This exercise asks for the entries below to be printed exactly.
━━━━━━━━━━━━━━━━━━━━
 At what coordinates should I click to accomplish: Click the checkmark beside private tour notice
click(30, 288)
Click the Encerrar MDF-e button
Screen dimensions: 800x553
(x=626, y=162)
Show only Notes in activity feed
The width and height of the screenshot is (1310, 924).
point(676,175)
━━━━━━━━━━━━━━━━━━━━
● Written answer
 At what coordinates should I click to accomplish: Click the checkmark beside private tour notice
click(30, 288)
Click the Encerrar MDF-e button
Screen dimensions: 800x553
(x=626, y=162)
Show only Notes in activity feed
The width and height of the screenshot is (1310, 924).
point(676,175)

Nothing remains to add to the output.